◆ Exercise aim
Look through the material below and copy exactly the lines from the line with "Kalastusvaellus Roston aluelle (103, 1599)" to the line with "piri (162, 411)", those two lines included.

◆ Data extract
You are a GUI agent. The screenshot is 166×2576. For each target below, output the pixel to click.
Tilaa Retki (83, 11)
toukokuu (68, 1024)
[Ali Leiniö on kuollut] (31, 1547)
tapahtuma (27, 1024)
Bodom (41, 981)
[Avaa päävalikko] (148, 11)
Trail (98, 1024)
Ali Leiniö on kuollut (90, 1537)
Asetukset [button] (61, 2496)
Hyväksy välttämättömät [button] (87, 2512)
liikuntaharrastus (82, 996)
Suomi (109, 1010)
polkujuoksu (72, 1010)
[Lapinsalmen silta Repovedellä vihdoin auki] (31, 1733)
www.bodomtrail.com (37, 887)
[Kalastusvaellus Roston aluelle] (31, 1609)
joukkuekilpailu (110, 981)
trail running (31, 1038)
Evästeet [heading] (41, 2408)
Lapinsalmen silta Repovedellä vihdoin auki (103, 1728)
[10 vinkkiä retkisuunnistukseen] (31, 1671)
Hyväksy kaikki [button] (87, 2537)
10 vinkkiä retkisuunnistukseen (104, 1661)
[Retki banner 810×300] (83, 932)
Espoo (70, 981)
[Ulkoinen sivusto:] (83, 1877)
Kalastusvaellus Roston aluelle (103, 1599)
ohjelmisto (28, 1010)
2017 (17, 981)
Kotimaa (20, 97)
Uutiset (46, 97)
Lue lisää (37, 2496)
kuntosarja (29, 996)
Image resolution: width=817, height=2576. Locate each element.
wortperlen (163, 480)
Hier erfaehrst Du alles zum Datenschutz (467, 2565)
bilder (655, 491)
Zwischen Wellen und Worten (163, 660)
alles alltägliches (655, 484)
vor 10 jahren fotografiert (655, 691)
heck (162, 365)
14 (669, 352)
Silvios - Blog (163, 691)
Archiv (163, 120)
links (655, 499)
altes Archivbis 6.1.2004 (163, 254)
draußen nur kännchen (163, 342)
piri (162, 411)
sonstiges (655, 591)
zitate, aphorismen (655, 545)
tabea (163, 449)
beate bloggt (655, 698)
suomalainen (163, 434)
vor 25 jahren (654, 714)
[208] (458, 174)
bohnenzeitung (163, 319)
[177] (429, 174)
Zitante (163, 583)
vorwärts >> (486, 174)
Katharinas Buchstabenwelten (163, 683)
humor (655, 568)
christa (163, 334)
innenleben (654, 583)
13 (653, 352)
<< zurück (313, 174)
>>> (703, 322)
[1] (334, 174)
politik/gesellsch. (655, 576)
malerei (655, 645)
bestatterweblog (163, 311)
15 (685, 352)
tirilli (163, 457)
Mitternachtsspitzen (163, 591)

◆ Output of the task
Kalastusvaellus Roston aluelle (103, 1599)
ohjelmisto (28, 1010)
2017 (17, 981)
Kotimaa (20, 97)
Uutiset (46, 97)
Lue lisää (37, 2496)
kuntosarja (29, 996)
Image resolution: width=817, height=2576. Locate each element.
wortperlen (163, 480)
Hier erfaehrst Du alles zum Datenschutz (467, 2565)
bilder (655, 491)
Zwischen Wellen und Worten (163, 660)
alles alltägliches (655, 484)
vor 10 jahren fotografiert (655, 691)
heck (162, 365)
14 (669, 352)
Silvios - Blog (163, 691)
Archiv (163, 120)
links (655, 499)
altes Archivbis 6.1.2004 (163, 254)
draußen nur kännchen (163, 342)
piri (162, 411)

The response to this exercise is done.